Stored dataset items
· · ·
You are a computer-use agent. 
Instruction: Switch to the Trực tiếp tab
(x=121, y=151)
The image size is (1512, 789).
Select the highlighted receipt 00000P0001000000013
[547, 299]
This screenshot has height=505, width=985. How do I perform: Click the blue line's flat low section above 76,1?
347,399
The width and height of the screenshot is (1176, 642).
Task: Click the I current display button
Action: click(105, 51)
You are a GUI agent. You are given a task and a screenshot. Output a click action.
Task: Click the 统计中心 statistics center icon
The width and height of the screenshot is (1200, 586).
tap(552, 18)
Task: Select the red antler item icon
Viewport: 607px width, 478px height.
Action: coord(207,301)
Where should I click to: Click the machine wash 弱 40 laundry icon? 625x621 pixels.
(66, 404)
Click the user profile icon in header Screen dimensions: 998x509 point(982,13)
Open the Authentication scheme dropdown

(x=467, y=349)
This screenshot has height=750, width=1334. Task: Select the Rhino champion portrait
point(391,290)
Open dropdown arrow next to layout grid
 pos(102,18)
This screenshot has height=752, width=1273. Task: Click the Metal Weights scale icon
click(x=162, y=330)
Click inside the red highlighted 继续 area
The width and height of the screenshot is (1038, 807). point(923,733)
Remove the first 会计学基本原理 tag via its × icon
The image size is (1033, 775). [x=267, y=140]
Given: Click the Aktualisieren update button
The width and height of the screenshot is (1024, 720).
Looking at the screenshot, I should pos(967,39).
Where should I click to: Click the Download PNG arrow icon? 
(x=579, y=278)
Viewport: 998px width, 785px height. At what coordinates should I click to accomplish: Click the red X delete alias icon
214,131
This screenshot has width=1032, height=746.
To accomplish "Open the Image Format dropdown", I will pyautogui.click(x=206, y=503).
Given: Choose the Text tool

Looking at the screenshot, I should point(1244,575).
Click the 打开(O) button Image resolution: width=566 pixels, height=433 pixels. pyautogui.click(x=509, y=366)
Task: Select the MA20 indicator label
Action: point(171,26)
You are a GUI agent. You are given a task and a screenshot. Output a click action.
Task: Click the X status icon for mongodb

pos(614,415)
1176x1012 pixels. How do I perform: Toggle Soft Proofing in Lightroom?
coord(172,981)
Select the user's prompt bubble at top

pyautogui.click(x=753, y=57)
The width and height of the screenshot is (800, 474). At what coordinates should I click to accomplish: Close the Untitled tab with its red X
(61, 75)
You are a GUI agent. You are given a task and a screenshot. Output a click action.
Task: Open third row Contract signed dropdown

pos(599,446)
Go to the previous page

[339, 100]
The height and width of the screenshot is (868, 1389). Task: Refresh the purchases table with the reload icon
· · ·
WORK ORDER
Start to finish, copy the records above with no differences.

TASK ANSWER
You are a computer-use agent. 
Instruction: Switch to the Trực tiếp tab
(x=121, y=151)
The image size is (1512, 789).
Select the highlighted receipt 00000P0001000000013
[547, 299]
This screenshot has height=505, width=985. How do I perform: Click the blue line's flat low section above 76,1?
347,399
The width and height of the screenshot is (1176, 642).
Task: Click the I current display button
Action: click(105, 51)
You are a GUI agent. You are given a task and a screenshot. Output a click action.
Task: Click the 统计中心 statistics center icon
The width and height of the screenshot is (1200, 586).
tap(552, 18)
Task: Select the red antler item icon
Viewport: 607px width, 478px height.
Action: coord(207,301)
Where should I click to: Click the machine wash 弱 40 laundry icon? 625x621 pixels.
(66, 404)
Click the user profile icon in header Screen dimensions: 998x509 point(982,13)
Open the Authentication scheme dropdown

(x=467, y=349)
This screenshot has height=750, width=1334. Task: Select the Rhino champion portrait
point(391,290)
Open dropdown arrow next to layout grid
 pos(102,18)
This screenshot has height=752, width=1273. Task: Click the Metal Weights scale icon
click(x=162, y=330)
Click inside the red highlighted 继续 area
The width and height of the screenshot is (1038, 807). point(923,733)
Remove the first 会计学基本原理 tag via its × icon
The image size is (1033, 775). [x=267, y=140]
Given: Click the Aktualisieren update button
The width and height of the screenshot is (1024, 720).
Looking at the screenshot, I should pos(967,39).
Where should I click to: Click the Download PNG arrow icon? 
(x=579, y=278)
Viewport: 998px width, 785px height. At what coordinates should I click to accomplish: Click the red X delete alias icon
214,131
This screenshot has width=1032, height=746.
To accomplish "Open the Image Format dropdown", I will pyautogui.click(x=206, y=503).
Given: Choose the Text tool

Looking at the screenshot, I should point(1244,575).
Click the 打开(O) button Image resolution: width=566 pixels, height=433 pixels. pyautogui.click(x=509, y=366)
Task: Select the MA20 indicator label
Action: point(171,26)
You are a GUI agent. You are given a task and a screenshot. Output a click action.
Task: Click the X status icon for mongodb

pos(614,415)
1176x1012 pixels. How do I perform: Toggle Soft Proofing in Lightroom?
coord(172,981)
Select the user's prompt bubble at top

pyautogui.click(x=753, y=57)
The width and height of the screenshot is (800, 474). At what coordinates should I click to accomplish: Close the Untitled tab with its red X
(61, 75)
You are a GUI agent. You are given a task and a screenshot. Output a click action.
Task: Open third row Contract signed dropdown

pos(599,446)
Go to the previous page

[339, 100]
The height and width of the screenshot is (868, 1389). Task: Refresh the purchases table with the reload icon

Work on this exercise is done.